Celebrating Ties Between Northwestern, ETHS
Partnership office opens at Evanston Township High SchoolSeptember 7, 2012 | by Wendy Leopold
EVANSTON, Ill. --- Northwestern University and Evanston Township High School (ETHS) have enjoyed a long history of collaboration. Yesterday (Sept. 6) the two institutions formalized and strengthened their relationship at a ribbon-cutting ceremony marking the establishment of the Northwestern/ETHS Partnership Office at ETHS and an NU/ETHS partnership coordinator.
Funded by Northwestern, the high school-based partnership coordinator will facilitate connections between ETHS and Northwestern, particularly in STEM (science, technology, engineering and math) education.
“The sky’s the limit,” said Northwestern University President Morton Schapiro of the collaboration that will take “a truly great high school and make it a preeminent school in the nation.” Taking greater advantage of the abundant resources of Northwestern, it will provide high school students cutting-edge learning and create new STEM opportunities rarely available to high school students.
President Schapiro, ETHS Superintendent Eric Witherspoon and Evanston Mayor Elizabeth Tisdahl officially opened the new office at ETHS, which boasts a Northwestern purple wall and giant photo of the gateway to the Evanston campus. Its prime location -- across from the high school’s Main Office, adjacent to its main lobby and connected to the superintendent’s office -- symbolizes the importance of the strengthened relationship between the two institutions, Witherspoon said.
Kristen Perkins -- who works in Northwestern’s Office of STEM Education Partnerships (OSEP) and is already known to ETHS faculty for work she did on science literacy at the high school -- serves as the first partnership coordinator.
Superintendent Witherspoon spoke of “dozens and dozens” of already existing Northwestern/ETHS collaborations. They include Reach for the Stars, which places Northwestern graduate students into three ETHS science classrooms for a full academic year; Kits ‘n’ Cats@NU, a day at Northwestern designed to increase college awareness and access for ETHS students who have not yet decided to attend college; and FUSE, an after-school program that introduces fun, hands-on STEM challenges to students who have yet to show an affinity for STEM subjects.
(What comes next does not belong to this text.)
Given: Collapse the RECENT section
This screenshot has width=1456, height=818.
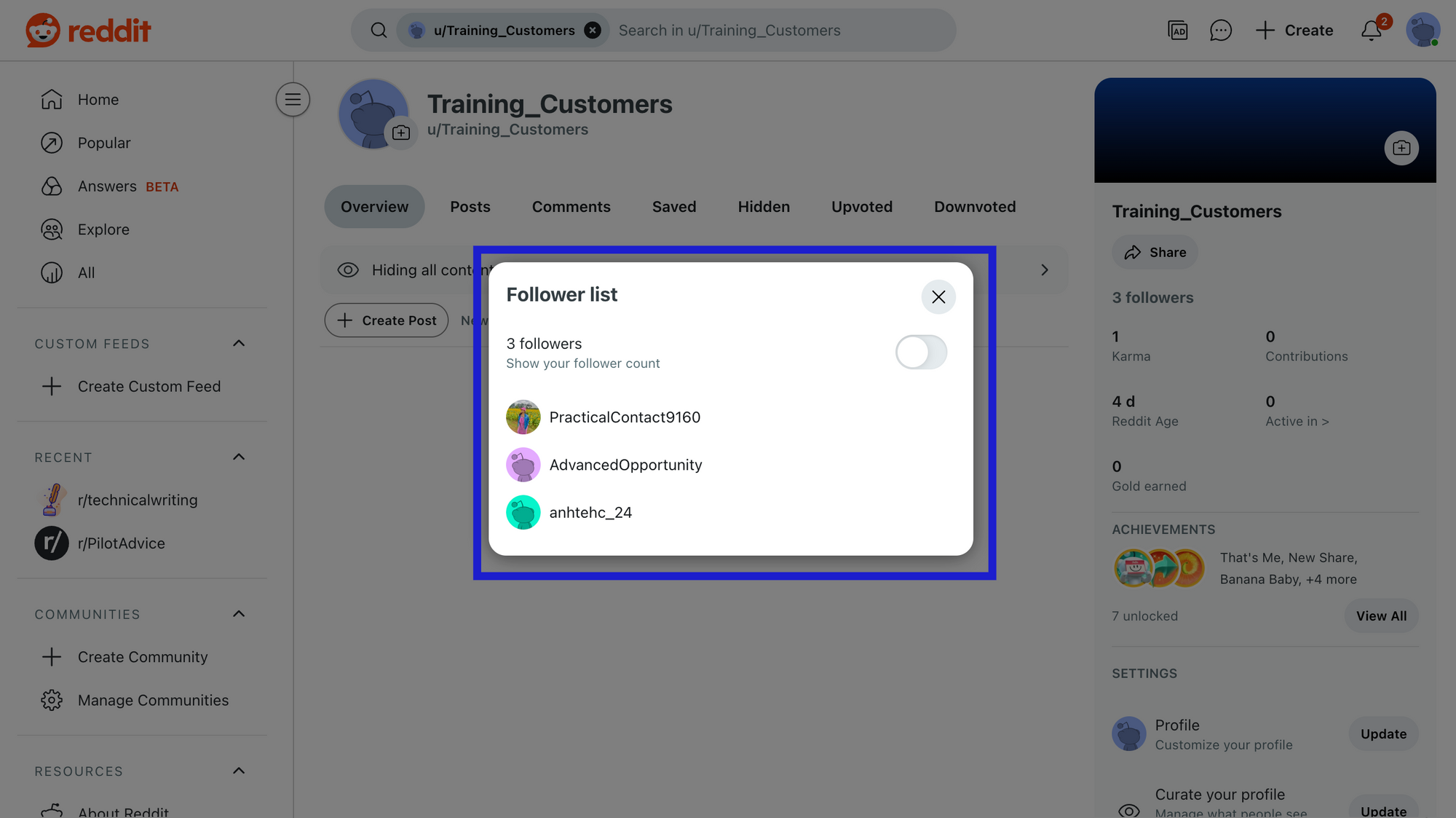Looking at the screenshot, I should pyautogui.click(x=238, y=457).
Before cutting the purple ribbon in front of the new office, Northwestern President Schapiro and Evanston Mayor Tisdahl stressed the importance of the quality of K-12 education to a community. Enhancing the quality of Evanston’s public schools is both “the right thing to do” and enlightened self-interest, Schapiro said. “A strong, vibrant Evanston makes for a strong, vibrant Northwestern University.”
“Evanston is a diverse town with diverse opinions but what holds us together is our ability to agree on the importance of K-12 education,” said Mayor Tisdahl. Northwestern’s decision to enhance learning at ETHS is, she added, “the absolutely right decision.”
“Today is not the (partnership’s) culmination,” said Superintendent Witherspoon. “Today is the first step.”